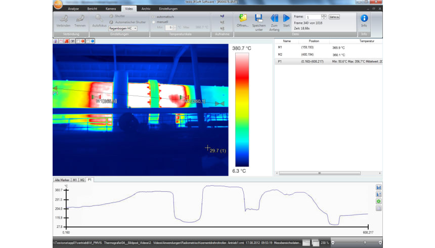Viewport: 435px width, 248px height.
Task: Click the table grid icon beside the chart
Action: click(x=379, y=208)
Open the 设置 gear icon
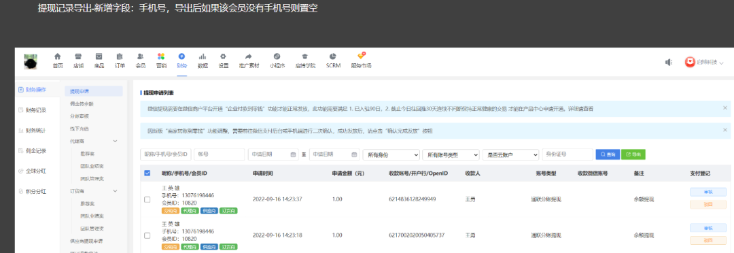This screenshot has width=734, height=253. pyautogui.click(x=224, y=56)
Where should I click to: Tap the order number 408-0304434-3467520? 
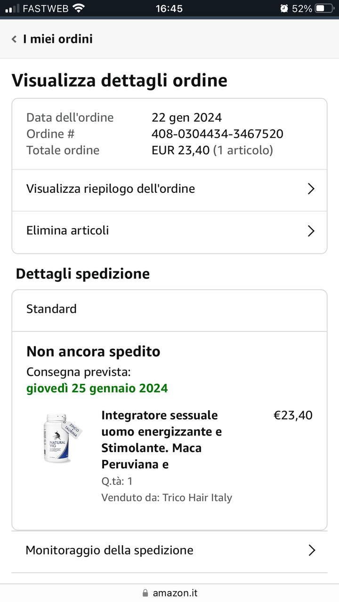(218, 134)
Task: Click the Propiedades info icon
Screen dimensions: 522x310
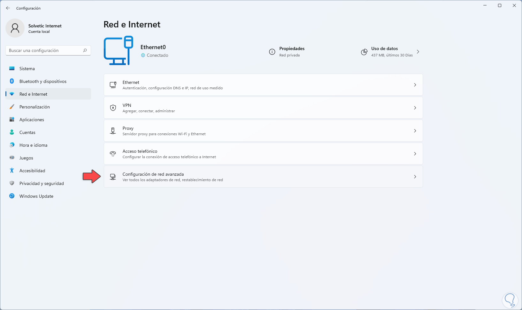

-*-

Task statement ▸ Write out all of the lines above word for word, leaving out the pictures.

Output of the exercise ▸
Viewport: 435px width, 248px height.
Task: Click the table grid icon beside the chart
Action: click(x=379, y=208)
Open the 设置 gear icon
This screenshot has width=734, height=253. pyautogui.click(x=224, y=56)
Where should I click to: Tap the order number 408-0304434-3467520? 
(218, 134)
Task: Click the Propiedades info icon
Screen dimensions: 522x310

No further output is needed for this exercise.